**The task:**
Retype each of the lines below, keeping every character unchanged.

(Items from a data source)
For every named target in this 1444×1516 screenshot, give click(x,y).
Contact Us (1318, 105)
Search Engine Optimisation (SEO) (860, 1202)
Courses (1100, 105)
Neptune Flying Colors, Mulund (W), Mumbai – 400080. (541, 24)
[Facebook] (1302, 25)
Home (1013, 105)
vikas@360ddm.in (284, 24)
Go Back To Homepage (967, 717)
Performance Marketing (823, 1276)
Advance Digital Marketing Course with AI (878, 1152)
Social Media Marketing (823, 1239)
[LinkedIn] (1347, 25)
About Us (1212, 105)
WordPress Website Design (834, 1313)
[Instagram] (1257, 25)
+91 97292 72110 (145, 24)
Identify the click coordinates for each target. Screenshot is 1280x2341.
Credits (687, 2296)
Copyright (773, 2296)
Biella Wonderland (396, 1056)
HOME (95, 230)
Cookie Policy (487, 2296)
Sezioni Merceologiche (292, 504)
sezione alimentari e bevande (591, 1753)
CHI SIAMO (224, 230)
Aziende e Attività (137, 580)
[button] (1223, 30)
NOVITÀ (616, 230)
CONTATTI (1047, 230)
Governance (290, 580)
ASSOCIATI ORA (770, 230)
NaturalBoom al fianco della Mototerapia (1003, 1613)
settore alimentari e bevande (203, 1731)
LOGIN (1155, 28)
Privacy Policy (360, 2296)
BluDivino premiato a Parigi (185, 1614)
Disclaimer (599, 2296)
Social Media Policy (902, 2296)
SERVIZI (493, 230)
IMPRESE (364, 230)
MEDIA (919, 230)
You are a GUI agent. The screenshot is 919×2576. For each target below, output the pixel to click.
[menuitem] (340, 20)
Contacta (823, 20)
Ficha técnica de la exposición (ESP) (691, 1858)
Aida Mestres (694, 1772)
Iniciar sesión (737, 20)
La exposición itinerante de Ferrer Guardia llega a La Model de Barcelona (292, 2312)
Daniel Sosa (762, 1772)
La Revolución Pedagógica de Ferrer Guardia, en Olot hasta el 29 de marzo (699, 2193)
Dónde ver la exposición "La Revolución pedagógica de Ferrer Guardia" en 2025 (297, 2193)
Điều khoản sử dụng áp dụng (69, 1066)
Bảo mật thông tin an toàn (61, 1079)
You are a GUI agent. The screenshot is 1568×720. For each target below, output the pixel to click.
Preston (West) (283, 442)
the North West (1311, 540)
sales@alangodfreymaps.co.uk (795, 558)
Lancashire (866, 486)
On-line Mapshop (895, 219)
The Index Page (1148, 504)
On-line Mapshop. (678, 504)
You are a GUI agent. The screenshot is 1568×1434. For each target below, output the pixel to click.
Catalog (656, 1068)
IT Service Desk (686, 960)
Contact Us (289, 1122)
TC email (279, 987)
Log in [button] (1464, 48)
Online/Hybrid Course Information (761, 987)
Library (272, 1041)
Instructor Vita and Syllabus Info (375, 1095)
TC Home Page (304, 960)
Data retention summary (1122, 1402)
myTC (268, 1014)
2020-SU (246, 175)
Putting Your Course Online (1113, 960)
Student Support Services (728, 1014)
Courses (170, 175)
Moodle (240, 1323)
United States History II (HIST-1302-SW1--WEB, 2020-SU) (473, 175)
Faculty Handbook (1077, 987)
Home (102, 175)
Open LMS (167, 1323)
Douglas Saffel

**Answer below:**
For every named target in this 1444×1516 screenshot, give click(x,y).
Contact Us (1318, 105)
Search Engine Optimisation (SEO) (860, 1202)
Courses (1100, 105)
Neptune Flying Colors, Mulund (W), Mumbai – 400080. (541, 24)
[Facebook] (1302, 25)
Home (1013, 105)
vikas@360ddm.in (284, 24)
Go Back To Homepage (967, 717)
Performance Marketing (823, 1276)
Advance Digital Marketing Course with AI (878, 1152)
Social Media Marketing (823, 1239)
[LinkedIn] (1347, 25)
About Us (1212, 105)
WordPress Website Design (834, 1313)
[Instagram] (1257, 25)
+91 97292 72110 (145, 24)
Identify the click coordinates for each target. Screenshot is 1280x2341.
Credits (687, 2296)
Copyright (773, 2296)
Biella Wonderland (396, 1056)
HOME (95, 230)
Cookie Policy (487, 2296)
Sezioni Merceologiche (292, 504)
sezione alimentari e bevande (591, 1753)
CHI SIAMO (224, 230)
Aziende e Attività (137, 580)
[button] (1223, 30)
NOVITÀ (616, 230)
CONTATTI (1047, 230)
Governance (290, 580)
ASSOCIATI ORA (770, 230)
NaturalBoom al fianco della Mototerapia (1003, 1613)
settore alimentari e bevande (203, 1731)
LOGIN (1155, 28)
Privacy Policy (360, 2296)
BluDivino premiato a Parigi (185, 1614)
Disclaimer (599, 2296)
Social Media Policy (902, 2296)
SERVIZI (493, 230)
IMPRESE (364, 230)
MEDIA (919, 230)
You are a GUI agent. The screenshot is 919×2576. For each target below, output the pixel to click.
[menuitem] (340, 20)
Contacta (823, 20)
Ficha técnica de la exposición (ESP) (691, 1858)
Aida Mestres (694, 1772)
Iniciar sesión (737, 20)
La exposición itinerante de Ferrer Guardia llega a La Model de Barcelona (292, 2312)
Daniel Sosa (762, 1772)
La Revolución Pedagógica de Ferrer Guardia, en Olot hasta el 29 de marzo (699, 2193)
Dónde ver la exposición "La Revolución pedagógica de Ferrer Guardia" en 2025 (297, 2193)
Điều khoản sử dụng áp dụng (69, 1066)
Bảo mật thông tin an toàn (61, 1079)
You are a GUI agent. The screenshot is 1568×720. For each target below, output the pixel to click.
Preston (West) (283, 442)
the North West (1311, 540)
sales@alangodfreymaps.co.uk (795, 558)
Lancashire (866, 486)
On-line Mapshop (895, 219)
The Index Page (1148, 504)
On-line Mapshop. (678, 504)
You are a GUI agent. The screenshot is 1568×1434. For each target below, output the pixel to click.
Catalog (656, 1068)
IT Service Desk (686, 960)
Contact Us (289, 1122)
TC email (279, 987)
Log in [button] (1464, 48)
Online/Hybrid Course Information (761, 987)
Library (272, 1041)
Instructor Vita and Syllabus Info (375, 1095)
TC Home Page (304, 960)
Data retention summary (1122, 1402)
myTC (268, 1014)
2020-SU (246, 175)
Putting Your Course Online (1113, 960)
Student Support Services (728, 1014)
Courses (170, 175)
Moodle (240, 1323)
United States History II (HIST-1302-SW1--WEB, 2020-SU) (473, 175)
Faculty Handbook (1077, 987)
Home (102, 175)
Open LMS (167, 1323)
Douglas Saffel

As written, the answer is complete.